O mercado de capitais volta a experimentaram grande interesse por lançamentos de ações com muitos processos em análise de empresas para abertura de capital (IPOs) e ofertas secundárias (Follow-ons), lembrando um pouco a euforia de 2007, ano de pico de lançamentos. A principal motivação para esse fluxo de operações foi a melhora no cenário econômico, com a queda da taxa Selic a partir da metade de 2019 de 6,50% para 2,25% na última reunião do Copom e um nível de inflação muito baixo e mostrando estabilização neste patamar. Além disso, as ações do Fed e do Banco Central Europeu tiveram um efeito positivo sob a ótica de injeção de liquidez nos mercados, refletindo nas mais importantes bolsas do mundo, trazendo maior apetite a risco com impulso comprador de vários fundos americanos e europeus.
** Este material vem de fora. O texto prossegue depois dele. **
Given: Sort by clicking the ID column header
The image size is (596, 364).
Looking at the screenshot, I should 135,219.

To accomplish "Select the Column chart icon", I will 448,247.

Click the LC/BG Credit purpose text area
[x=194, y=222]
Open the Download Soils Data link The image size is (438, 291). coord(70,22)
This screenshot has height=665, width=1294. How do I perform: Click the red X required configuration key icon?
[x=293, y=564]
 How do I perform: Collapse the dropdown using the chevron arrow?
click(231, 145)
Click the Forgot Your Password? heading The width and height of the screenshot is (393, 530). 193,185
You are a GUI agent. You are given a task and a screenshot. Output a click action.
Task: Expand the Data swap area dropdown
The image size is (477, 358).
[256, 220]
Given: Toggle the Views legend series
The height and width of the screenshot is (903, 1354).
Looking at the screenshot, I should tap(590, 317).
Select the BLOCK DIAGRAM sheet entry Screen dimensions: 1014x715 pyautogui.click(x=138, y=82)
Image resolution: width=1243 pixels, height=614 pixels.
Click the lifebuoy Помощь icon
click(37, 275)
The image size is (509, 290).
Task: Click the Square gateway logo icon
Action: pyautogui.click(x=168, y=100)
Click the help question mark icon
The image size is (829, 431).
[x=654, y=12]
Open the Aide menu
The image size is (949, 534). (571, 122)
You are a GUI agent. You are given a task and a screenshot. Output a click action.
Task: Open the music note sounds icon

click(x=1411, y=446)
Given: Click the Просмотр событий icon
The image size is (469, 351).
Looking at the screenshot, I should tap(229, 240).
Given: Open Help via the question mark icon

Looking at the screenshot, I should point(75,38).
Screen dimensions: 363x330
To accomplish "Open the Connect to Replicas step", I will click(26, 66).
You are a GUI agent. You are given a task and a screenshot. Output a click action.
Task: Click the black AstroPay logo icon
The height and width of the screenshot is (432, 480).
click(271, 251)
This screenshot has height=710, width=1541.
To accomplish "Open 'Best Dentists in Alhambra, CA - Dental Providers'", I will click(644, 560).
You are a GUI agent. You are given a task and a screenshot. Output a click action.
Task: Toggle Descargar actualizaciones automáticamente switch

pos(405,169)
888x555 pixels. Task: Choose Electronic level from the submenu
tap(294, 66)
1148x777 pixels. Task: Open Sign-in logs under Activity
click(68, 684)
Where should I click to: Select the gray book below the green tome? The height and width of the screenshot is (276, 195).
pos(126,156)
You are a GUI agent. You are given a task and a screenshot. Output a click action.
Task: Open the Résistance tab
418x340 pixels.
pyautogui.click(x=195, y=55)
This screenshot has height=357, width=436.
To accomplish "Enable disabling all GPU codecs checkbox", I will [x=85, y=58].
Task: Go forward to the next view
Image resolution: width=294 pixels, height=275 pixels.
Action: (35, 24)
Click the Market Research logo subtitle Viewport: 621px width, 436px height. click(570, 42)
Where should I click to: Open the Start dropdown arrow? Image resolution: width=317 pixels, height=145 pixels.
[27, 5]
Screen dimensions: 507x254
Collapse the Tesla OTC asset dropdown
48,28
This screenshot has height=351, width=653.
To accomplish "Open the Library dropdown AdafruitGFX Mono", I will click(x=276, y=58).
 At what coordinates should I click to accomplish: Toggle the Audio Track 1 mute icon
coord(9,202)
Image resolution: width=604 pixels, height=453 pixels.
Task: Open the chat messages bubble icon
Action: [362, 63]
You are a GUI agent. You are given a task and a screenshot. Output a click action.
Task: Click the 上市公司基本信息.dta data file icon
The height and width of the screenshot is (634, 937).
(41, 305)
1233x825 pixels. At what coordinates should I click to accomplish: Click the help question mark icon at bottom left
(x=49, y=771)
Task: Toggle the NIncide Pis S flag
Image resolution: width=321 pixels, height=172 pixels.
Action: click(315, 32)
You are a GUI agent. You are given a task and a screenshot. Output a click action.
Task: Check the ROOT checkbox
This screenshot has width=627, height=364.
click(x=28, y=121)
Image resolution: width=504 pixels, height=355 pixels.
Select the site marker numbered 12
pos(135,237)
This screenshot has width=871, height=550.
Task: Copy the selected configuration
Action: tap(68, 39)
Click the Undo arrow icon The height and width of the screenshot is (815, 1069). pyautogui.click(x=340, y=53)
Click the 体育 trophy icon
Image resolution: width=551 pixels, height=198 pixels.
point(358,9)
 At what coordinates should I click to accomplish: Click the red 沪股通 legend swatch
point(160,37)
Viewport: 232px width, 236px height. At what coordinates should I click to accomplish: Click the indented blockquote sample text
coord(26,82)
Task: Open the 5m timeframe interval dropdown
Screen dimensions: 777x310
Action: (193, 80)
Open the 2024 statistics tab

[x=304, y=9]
O ano de 2020 desenhava um cenário apropriado para um grande movimento de novas empresas na bolsa, considerando o cenário macroeconômico favorável e a expectativa de retomada do crescimento na economia brasileira. O que caminhava para ser um momento parecido com a euforia de 2007 quando 63 companhias vieram a mercado captando recursos via abertura de capital, foi parcialmente interrompido pela Covid-19 na metade de março. Alguns processos que vinham sendo preparados, em fase final de análise na CVM, foram interrompidos e transferidos para 2021.

Até julho foram computados 22 processos em análise na Comissão de Valores Mobiliários CVM, para uma futura abertura de capital. Destas empresas, 11 já tem data para a estreia na bolsa ou estão em fase avançada de estudo. A outra metade teve o processo interrompido e adiado, principalmente pelas incertezas geradas pela pandemia. Outras 7 companhias iniciaram negociações na B3 até o mês de julho.